Problem details:
Every record here needs to be retyped exactly.

Collected data:
- - -
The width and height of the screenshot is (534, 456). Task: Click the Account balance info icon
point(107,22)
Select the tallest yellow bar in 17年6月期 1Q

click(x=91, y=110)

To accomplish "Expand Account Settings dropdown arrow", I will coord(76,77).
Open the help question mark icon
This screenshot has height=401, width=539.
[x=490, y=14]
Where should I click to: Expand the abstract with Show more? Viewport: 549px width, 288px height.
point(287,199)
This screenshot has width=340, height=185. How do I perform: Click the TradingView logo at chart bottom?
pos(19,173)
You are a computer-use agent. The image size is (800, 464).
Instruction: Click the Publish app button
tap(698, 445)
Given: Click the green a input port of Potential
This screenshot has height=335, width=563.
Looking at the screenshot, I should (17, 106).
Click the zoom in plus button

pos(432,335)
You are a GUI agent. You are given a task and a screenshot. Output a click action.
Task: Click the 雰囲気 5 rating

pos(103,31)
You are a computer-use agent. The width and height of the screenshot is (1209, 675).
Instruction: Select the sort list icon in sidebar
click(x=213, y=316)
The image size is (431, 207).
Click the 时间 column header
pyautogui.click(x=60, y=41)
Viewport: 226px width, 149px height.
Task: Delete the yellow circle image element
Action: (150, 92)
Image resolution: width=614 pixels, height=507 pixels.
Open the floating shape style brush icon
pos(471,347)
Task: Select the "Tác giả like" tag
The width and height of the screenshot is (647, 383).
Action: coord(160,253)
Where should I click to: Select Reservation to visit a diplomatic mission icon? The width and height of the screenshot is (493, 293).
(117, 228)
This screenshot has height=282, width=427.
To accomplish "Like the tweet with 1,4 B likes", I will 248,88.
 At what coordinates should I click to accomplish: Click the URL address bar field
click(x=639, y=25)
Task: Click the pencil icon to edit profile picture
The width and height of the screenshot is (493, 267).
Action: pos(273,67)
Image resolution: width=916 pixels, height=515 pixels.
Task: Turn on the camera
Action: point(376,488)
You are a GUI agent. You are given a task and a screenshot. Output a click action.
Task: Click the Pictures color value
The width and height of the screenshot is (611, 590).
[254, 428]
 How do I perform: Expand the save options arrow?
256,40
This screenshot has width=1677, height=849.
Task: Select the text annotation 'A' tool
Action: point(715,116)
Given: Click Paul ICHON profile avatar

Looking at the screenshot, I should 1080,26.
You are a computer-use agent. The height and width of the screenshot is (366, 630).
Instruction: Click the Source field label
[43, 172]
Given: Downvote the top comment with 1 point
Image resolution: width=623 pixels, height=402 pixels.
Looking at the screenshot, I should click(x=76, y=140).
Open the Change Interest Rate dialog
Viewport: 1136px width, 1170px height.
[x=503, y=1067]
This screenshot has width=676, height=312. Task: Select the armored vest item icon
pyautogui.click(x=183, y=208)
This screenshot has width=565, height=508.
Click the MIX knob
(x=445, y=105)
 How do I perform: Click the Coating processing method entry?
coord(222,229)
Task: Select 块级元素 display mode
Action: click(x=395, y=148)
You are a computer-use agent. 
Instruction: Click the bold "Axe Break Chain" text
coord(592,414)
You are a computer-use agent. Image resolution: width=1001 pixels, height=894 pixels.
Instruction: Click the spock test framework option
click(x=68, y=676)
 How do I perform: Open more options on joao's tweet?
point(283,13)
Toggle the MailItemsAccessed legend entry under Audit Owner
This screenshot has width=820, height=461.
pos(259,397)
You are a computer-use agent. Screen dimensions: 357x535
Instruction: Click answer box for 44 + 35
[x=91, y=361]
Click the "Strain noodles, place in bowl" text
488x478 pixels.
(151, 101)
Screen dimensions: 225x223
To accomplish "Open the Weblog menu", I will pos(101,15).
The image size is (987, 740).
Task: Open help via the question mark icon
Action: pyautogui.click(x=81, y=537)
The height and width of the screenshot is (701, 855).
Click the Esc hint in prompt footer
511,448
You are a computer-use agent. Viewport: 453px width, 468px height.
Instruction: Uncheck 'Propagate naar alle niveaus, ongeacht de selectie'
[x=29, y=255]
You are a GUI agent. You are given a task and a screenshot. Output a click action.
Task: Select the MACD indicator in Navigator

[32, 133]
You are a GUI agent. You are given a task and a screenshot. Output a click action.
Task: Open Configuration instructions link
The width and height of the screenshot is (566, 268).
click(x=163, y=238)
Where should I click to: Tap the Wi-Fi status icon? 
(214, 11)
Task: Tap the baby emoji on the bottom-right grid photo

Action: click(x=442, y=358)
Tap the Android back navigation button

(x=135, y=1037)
- - -
Response box:
The width and height of the screenshot is (534, 456). Task: Click the Account balance info icon
point(107,22)
Select the tallest yellow bar in 17年6月期 1Q

click(x=91, y=110)

To accomplish "Expand Account Settings dropdown arrow", I will coord(76,77).
Open the help question mark icon
This screenshot has height=401, width=539.
[x=490, y=14]
Where should I click to: Expand the abstract with Show more? Viewport: 549px width, 288px height.
point(287,199)
This screenshot has width=340, height=185. How do I perform: Click the TradingView logo at chart bottom?
pos(19,173)
You are a computer-use agent. The image size is (800, 464).
Instruction: Click the Publish app button
tap(698, 445)
Given: Click the green a input port of Potential
This screenshot has height=335, width=563.
Looking at the screenshot, I should (17, 106).
Click the zoom in plus button

pos(432,335)
You are a GUI agent. You are given a task and a screenshot. Output a click action.
Task: Click the 雰囲気 5 rating

pos(103,31)
You are a computer-use agent. The width and height of the screenshot is (1209, 675).
Instruction: Select the sort list icon in sidebar
click(x=213, y=316)
The image size is (431, 207).
Click the 时间 column header
pyautogui.click(x=60, y=41)
Viewport: 226px width, 149px height.
Task: Delete the yellow circle image element
Action: (150, 92)
Image resolution: width=614 pixels, height=507 pixels.
Open the floating shape style brush icon
pos(471,347)
Task: Select the "Tác giả like" tag
The width and height of the screenshot is (647, 383).
Action: coord(160,253)
Where should I click to: Select Reservation to visit a diplomatic mission icon? The width and height of the screenshot is (493, 293).
(117, 228)
This screenshot has height=282, width=427.
To accomplish "Like the tweet with 1,4 B likes", I will 248,88.
 At what coordinates should I click to accomplish: Click the URL address bar field
click(x=639, y=25)
Task: Click the pencil icon to edit profile picture
The width and height of the screenshot is (493, 267).
Action: pos(273,67)
Image resolution: width=916 pixels, height=515 pixels.
Task: Turn on the camera
Action: point(376,488)
You are a GUI agent. You are given a task and a screenshot. Output a click action.
Task: Click the Pictures color value
The width and height of the screenshot is (611, 590).
[254, 428]
 How do I perform: Expand the save options arrow?
256,40
This screenshot has width=1677, height=849.
Task: Select the text annotation 'A' tool
Action: point(715,116)
Given: Click Paul ICHON profile avatar

Looking at the screenshot, I should 1080,26.
You are a computer-use agent. The height and width of the screenshot is (366, 630).
Instruction: Click the Source field label
[43, 172]
Given: Downvote the top comment with 1 point
Image resolution: width=623 pixels, height=402 pixels.
Looking at the screenshot, I should click(x=76, y=140).
Open the Change Interest Rate dialog
Viewport: 1136px width, 1170px height.
[x=503, y=1067]
This screenshot has width=676, height=312. Task: Select the armored vest item icon
pyautogui.click(x=183, y=208)
This screenshot has width=565, height=508.
Click the MIX knob
(x=445, y=105)
 How do I perform: Click the Coating processing method entry?
coord(222,229)
Task: Select 块级元素 display mode
Action: click(x=395, y=148)
You are a computer-use agent. 
Instruction: Click the bold "Axe Break Chain" text
coord(592,414)
You are a computer-use agent. Image resolution: width=1001 pixels, height=894 pixels.
Instruction: Click the spock test framework option
click(x=68, y=676)
 How do I perform: Open more options on joao's tweet?
point(283,13)
Toggle the MailItemsAccessed legend entry under Audit Owner
This screenshot has width=820, height=461.
pos(259,397)
You are a computer-use agent. Screen dimensions: 357x535
Instruction: Click answer box for 44 + 35
[x=91, y=361]
Click the "Strain noodles, place in bowl" text
488x478 pixels.
(151, 101)
Screen dimensions: 225x223
To accomplish "Open the Weblog menu", I will pos(101,15).
The image size is (987, 740).
Task: Open help via the question mark icon
Action: pyautogui.click(x=81, y=537)
The height and width of the screenshot is (701, 855).
Click the Esc hint in prompt footer
511,448
You are a computer-use agent. Viewport: 453px width, 468px height.
Instruction: Uncheck 'Propagate naar alle niveaus, ongeacht de selectie'
[x=29, y=255]
You are a GUI agent. You are given a task and a screenshot. Output a click action.
Task: Select the MACD indicator in Navigator

[32, 133]
You are a GUI agent. You are given a task and a screenshot. Output a click action.
Task: Open Configuration instructions link
The width and height of the screenshot is (566, 268).
click(x=163, y=238)
Where should I click to: Tap the Wi-Fi status icon? 
(214, 11)
Task: Tap the baby emoji on the bottom-right grid photo

Action: click(x=442, y=358)
Tap the Android back navigation button

(x=135, y=1037)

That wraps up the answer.